Toy Story Goes to Comic-Con (3:39) shows the director and some of his team, including actress Kristen Schaal, going to Comic-Con to help promote the new episode. They also talk about their own personal histories of having been to Comic-Con in past years.

Battlesaurs Animated Opening (0:50) - This is a 2D animated cartoon in the style of opening credits for a TV show. It uses the Battlesaurs theme song and the characters to mimic the old school 80's cartoons series opening credits.

Karaoke: My Unexpected Friend (3:59) - This is a ballad sung by Reptillus which you can listen to with him singing or as just music for you to sing along to.

Deleted Scenes (9:25) - There are 5 deleted scenes with director introductions for each one (explaining why stuff was cut). All of the deleted scenes are shown in unfinished, storyboard form. The voices for these scenes are also just "scratch vocals," not the official actors for the characters. The first scene is an alternate opening which has the Battlesaurs theme song and here we see Bonnie's toys watching the show on TV. We also learn here that Trixie was already a fan of the show before she meets the toys at Mason's house. The second scene shows Woody and Buzz locked in a cage and meeting toys who were previously in the battle arena before. There's then a deleted subplot of Woody and Buzz going on a mission to try to get Bonnie's attention (who's playing games with Mason).
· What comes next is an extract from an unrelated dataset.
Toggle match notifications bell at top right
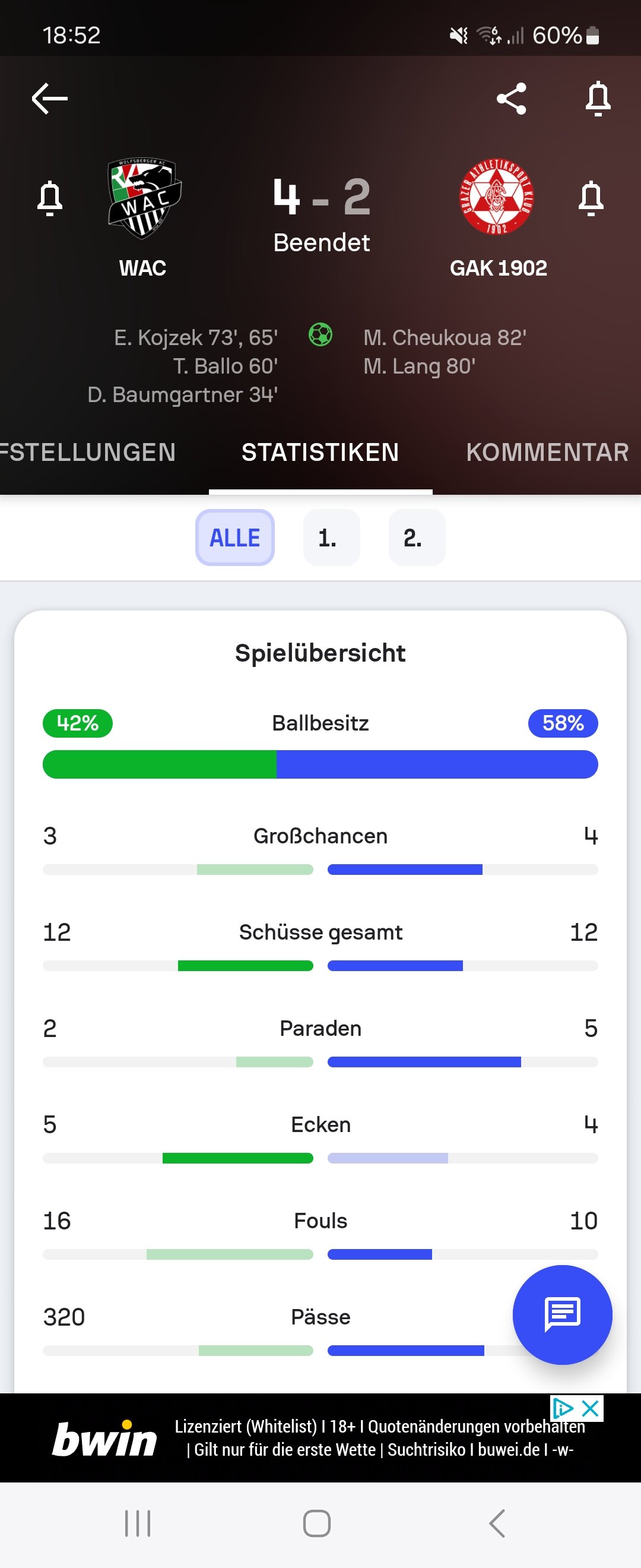The width and height of the screenshot is (641, 1568). coord(598,99)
Next, Trixie is out with Reptillus trying to find Woody and Buzz when they encounter the sock ape. Finally, there's deleted footage from the play scene at the end between Bonnie and Mason.

- John DiBiase, (reviewed: 11/1/15)

 

Disclaimer: All reviews are based solely on the opinions of the reviewer. Most reviews are rated on how the reviewer enjoyed the film overall, not exclusively on content. However, if the content really affects the reviewer's opinion and experience of the film, it will definitely affect the reviewer's overall rating.